Saturday, October 10, 2015

Measuring influence in prospographical research

Suppose you wanted to know the life story of the Australian operatic soprano, Dame Nellie Melba who was famous in the late Victorian era and early 20th century. Where would you begin your search? You could start reading about her life on the internet (perhaps on Wikipedia) and follow-up with references therein. Very soon, however, you could find yourself digging through stacks of old newspapers such as "The Musical Times" or "The Sun" published from New York to learn more about her debut at the Metropolitan Opera. Information is sparse and often incomplete.

Relying on secondary biographical information such as family archives and photographs, publicly available archives including newspaper articles, financial accounts from cities, economic and fiscal sources such as sales of deeds and tax lists, and other surviving documents of the era helps weave a story of the subject's life. It helps verification of facts from multiple sources.

A team of researchers from the School of Management, SUNY Buffalo (Dr. Haimonti Dutta), the Department of Computer Science at IIIT-Delhi (Aayushee Gupta), IBM Research India (Dr. Srikanta Bedathur) and TCS Research India (Dr. Lipika Dey) have been involved in this prospographical research. The project was funded in its initial phases by the National Endowment of Humanities.

Article level data was obtained from the historical newspaper archive of the New York Public Library after curation by the New York Public Library Labs. Using techniques from natural language processing and large scale machine learning, the team was able to build a system that could identify influential people. The noisy text from old historic newspapers were subjected to Optical Character Recognition (OCR) and the text from articles was spell corrected. This was then used to form a people gazetteer from which people with influence were identified. It was particularly interesting to find local people who held a sway in the government offices, arts and sciences, and the armed forces at that time.

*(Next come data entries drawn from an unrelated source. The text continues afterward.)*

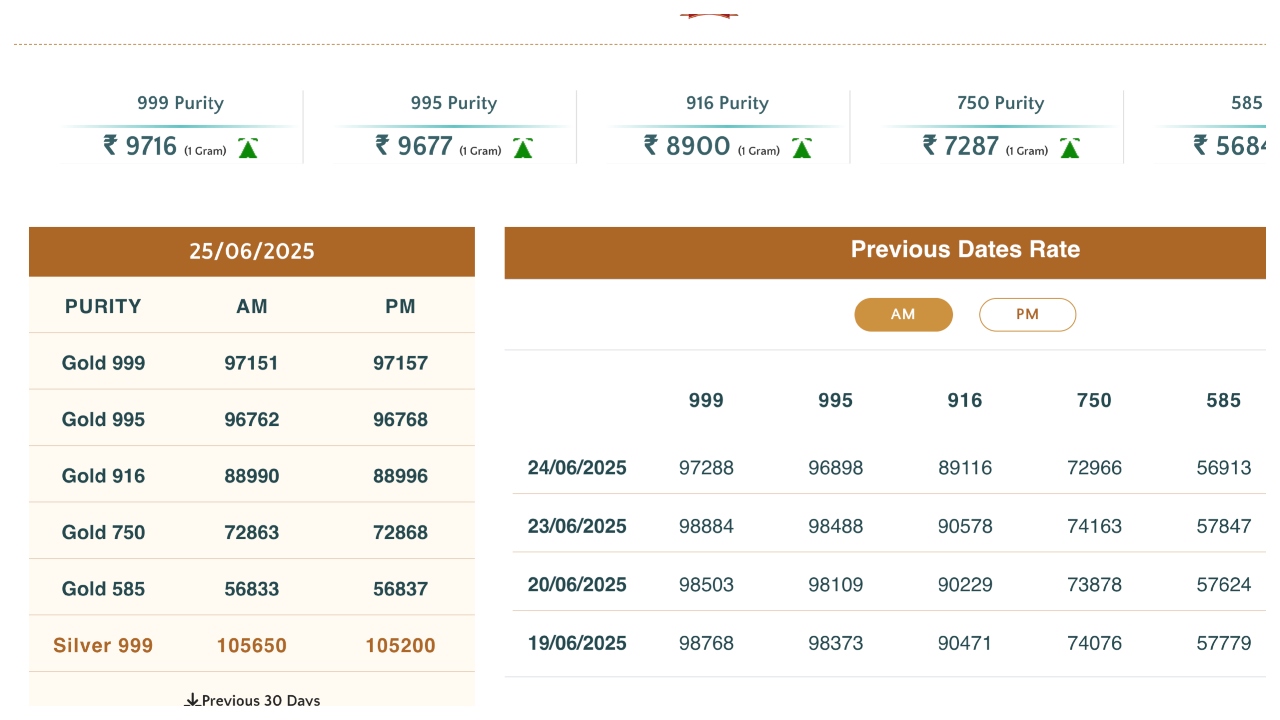Click the download arrow icon beside Previous 30 Days

pyautogui.click(x=192, y=700)
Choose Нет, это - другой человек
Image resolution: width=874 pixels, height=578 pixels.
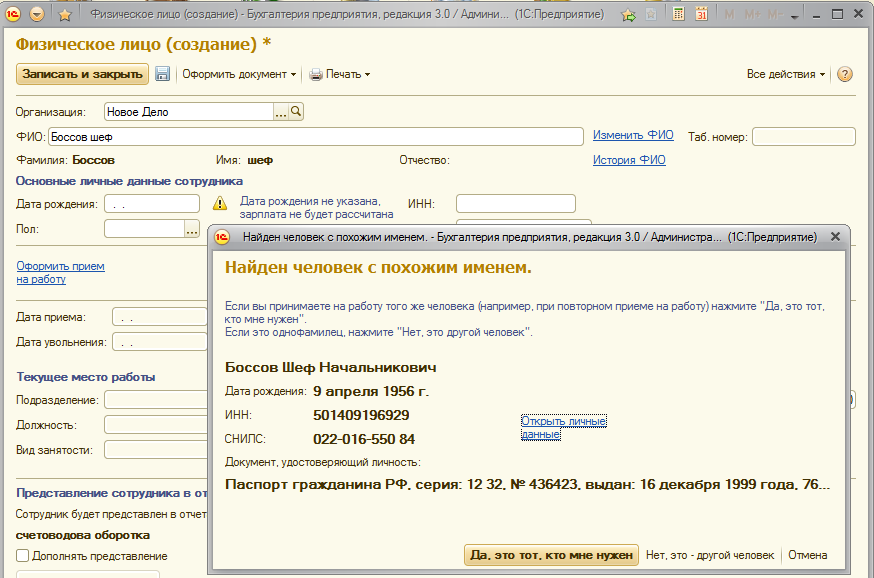point(710,555)
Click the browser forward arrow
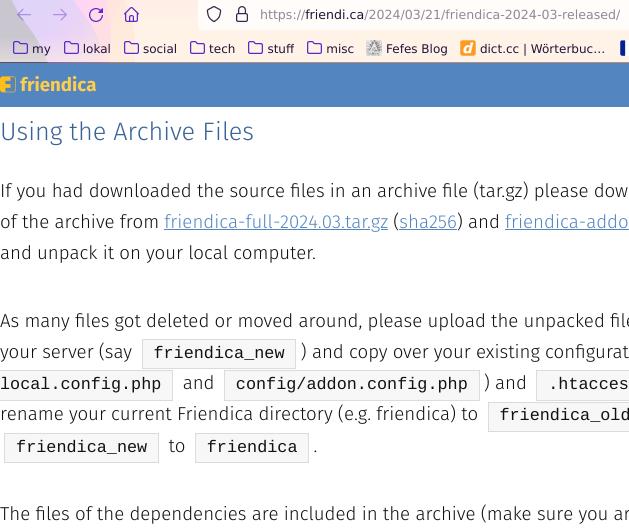The height and width of the screenshot is (530, 629). [60, 15]
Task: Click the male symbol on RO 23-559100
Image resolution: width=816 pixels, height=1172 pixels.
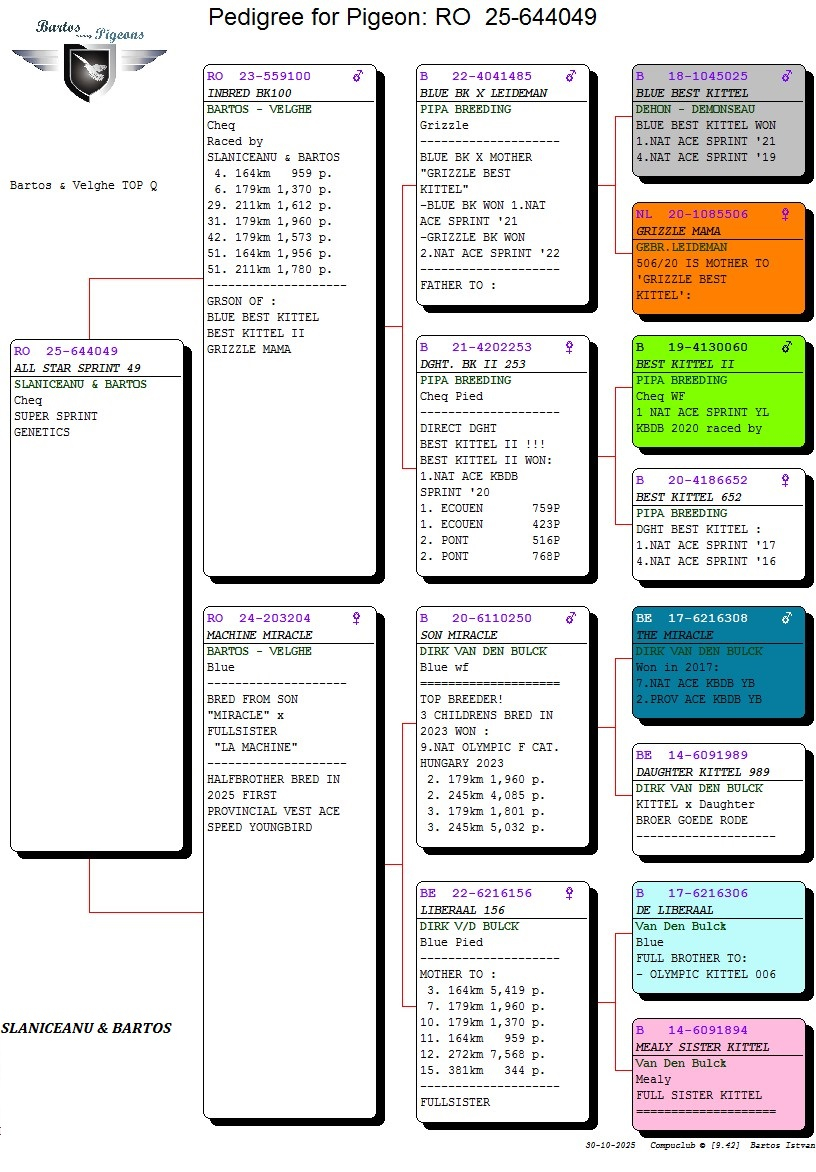Action: [x=358, y=76]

A small set of influential people detected using their algorithm from two months of newspaper data published in ``The Sun" newspaper.
The team is now in the process of building a historical timeline very similar to the jazz timeline hosted by pbskids.org to help kids learn about influential people local to a geographic region.

Related Publications
1. Aayushee Gupta, Finding influential people from a historical news repository, 2014. [Master's thesis] 
https://repository.iiitd.edu.in/jspui/handle/123456789/166
2. Aayushee Gupta and Haimonti Dutta, Evaluation of Spell Correction on Noisy OCR Data. INFORMS Workshop on Data Mining and Analytics at INFORMS Annual Meeting, Philadelphia, October 2015.
3. Aayushee Gupta, Haimonti Dutta, Srikanta Bedathur and Lipika Dey. A Machine Learning Framework for Prosopographical Research. In preparation.